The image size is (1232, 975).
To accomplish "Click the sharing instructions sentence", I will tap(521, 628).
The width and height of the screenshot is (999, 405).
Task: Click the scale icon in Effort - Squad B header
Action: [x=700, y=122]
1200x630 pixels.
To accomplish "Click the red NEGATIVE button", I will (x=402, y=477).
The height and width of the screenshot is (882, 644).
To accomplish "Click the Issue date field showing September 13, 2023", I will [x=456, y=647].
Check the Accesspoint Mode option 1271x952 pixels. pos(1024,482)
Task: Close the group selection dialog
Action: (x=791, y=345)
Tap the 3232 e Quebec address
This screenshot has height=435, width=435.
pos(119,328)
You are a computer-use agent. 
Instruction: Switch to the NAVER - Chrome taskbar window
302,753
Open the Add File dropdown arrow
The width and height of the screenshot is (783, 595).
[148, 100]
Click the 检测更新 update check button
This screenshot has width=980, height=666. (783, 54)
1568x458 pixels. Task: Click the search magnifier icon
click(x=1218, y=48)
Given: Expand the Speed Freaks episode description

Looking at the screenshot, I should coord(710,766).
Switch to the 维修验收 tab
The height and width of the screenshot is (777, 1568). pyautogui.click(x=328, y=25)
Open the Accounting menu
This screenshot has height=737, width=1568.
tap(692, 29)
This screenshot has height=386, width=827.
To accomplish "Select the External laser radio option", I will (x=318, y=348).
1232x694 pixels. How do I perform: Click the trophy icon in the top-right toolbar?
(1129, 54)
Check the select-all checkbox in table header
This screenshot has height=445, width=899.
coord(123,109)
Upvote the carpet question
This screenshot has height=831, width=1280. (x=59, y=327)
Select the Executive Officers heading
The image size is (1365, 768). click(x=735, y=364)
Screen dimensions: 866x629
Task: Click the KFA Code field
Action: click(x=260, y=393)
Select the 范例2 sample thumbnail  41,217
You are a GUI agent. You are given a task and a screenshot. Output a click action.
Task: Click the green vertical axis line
========
• Your assignment:
Report how many lines in the listing above include the word "agent". Give nothing but the number.

• Solved exercise:
2